Giving Thanks to the people behind our Not for Profit Sector

October 8, 2020

Thanksgiving is traditionally a time of food, family and friends – a time to reflect on the people we are grateful for, on the experiences that have enriched our lives, and to intentionally focus on what truly matters.    It’s always been my favourite holiday.

It’s hard not to think about Thanksgivings of years gone by.  The pre-covid Thanksgiving looks quite different than the one we’ll have mid-pandemic and we can only hope that with all the precautions taken, that next year’s holiday will return to some semblance of normal.

These uncertain times have resulted in a heightened awareness of who I am thankful for; of course friends and family – we’re forever grateful for them and never quite sure where we’d be without them – but this year, my gratefulness extends to an additional group of people – those who are making the community I live in, the one I call home, stronger and safer.  My thanks to those who, since the beginning of this pandemic, have been very quietly working behind the scenes to limit its impact on our community. That is no small feat. It is one that requires compassion, empathy, hope and a dedication to serving others. I am grateful for this group of people. Those who work or volunteer in the not-for-profit sector or the social sector, however we want to label it –  have worked every single day – Every Single Day – during this pandemic.  They have challenged their organizations limits – they broadened their mandates – they very quickly, quietly and efficiently mobilized their teams of staff and volunteers to respond to the rapidly changing environment that we were all thrust into. Make no mistake, not for profit organizations do not operate themselves – they are run, passionately, by people in our community.
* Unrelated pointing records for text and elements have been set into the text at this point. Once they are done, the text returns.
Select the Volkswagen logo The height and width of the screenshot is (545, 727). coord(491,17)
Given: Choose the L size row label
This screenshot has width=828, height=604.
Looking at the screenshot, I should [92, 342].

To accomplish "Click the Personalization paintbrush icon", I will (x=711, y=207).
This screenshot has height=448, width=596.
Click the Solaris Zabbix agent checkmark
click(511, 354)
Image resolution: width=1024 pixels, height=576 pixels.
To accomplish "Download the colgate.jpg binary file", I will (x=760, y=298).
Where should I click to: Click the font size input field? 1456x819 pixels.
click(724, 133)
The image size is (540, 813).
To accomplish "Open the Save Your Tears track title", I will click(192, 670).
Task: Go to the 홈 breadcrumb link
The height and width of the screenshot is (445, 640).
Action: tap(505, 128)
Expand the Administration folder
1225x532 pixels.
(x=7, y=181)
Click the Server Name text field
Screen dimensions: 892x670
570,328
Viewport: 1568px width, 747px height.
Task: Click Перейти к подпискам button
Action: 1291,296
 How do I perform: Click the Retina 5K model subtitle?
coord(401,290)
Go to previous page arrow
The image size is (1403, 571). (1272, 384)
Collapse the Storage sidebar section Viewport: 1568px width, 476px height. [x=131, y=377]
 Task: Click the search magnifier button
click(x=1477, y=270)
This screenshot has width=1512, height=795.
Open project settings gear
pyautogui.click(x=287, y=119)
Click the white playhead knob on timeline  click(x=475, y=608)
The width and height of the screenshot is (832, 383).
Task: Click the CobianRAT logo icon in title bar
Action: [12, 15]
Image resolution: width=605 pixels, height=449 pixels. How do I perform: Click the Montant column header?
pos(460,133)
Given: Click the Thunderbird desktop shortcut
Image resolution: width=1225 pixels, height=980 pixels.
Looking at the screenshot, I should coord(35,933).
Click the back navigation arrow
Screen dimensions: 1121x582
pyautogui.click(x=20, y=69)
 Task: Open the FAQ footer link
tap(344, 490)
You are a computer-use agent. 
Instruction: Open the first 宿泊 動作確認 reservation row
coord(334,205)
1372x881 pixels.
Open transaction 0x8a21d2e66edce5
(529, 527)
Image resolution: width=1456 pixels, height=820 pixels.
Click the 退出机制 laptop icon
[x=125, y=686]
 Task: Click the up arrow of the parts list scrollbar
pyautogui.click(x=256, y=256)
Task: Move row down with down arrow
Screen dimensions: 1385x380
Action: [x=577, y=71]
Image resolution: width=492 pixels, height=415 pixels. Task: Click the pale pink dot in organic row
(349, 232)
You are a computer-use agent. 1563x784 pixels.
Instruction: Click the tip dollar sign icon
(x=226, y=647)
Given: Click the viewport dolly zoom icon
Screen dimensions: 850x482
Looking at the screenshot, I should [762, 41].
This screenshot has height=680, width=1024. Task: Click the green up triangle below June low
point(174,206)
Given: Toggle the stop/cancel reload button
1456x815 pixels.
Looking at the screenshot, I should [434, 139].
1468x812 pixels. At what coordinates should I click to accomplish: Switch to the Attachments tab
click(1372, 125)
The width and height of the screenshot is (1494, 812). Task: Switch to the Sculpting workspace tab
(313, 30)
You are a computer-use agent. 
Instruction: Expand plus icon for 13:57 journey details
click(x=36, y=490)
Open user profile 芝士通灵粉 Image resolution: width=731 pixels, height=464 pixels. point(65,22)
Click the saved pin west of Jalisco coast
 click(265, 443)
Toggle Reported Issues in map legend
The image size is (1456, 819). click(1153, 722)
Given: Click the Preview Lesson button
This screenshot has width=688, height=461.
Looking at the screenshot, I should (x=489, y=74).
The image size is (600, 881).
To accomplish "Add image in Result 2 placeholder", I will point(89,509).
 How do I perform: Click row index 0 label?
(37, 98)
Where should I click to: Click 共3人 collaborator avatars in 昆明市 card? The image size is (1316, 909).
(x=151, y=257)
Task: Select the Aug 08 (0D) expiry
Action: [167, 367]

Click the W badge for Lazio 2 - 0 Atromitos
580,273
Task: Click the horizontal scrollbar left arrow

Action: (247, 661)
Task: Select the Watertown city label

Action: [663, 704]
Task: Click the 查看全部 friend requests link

In my humble opinion, the social sector helped, in dramatic ways, to create the time and space necessary for our health care sector to be able to focus on the health crisis. Because as we know a person who struggles with their mental health often ends up at the hospital. Someone suffering from an addiction often ends up in the emergency room. Someone who is homeless and lacks the basic needs of life often ends up in the care of doctors and nurses. The social sector responded to the social crisis – so that the health care sector could focus on the health crisis. Caring for our community is a partnership. It requires coordination and collaboration. While our systems are not perfect, and there are certainly gaps that need filling, the people who work, staff or volunteer, in this field are remarkable. Because they are human, they’re also tired. And they’re concerned about the future. And they’re wondering if they can keep up this pace during the second wave.

On this Thanksgiving weekend, there are teams of people in a kitchen preparing a meal for those who need it; there are people taking calls to support those in a mental health crisis; there are people working in shelters and group homes, there are people who have spent the last several months giving everything they had to the people they support at work. We see you.  We are proud to work together with you. You ARE making a difference.  Thank you for all you do.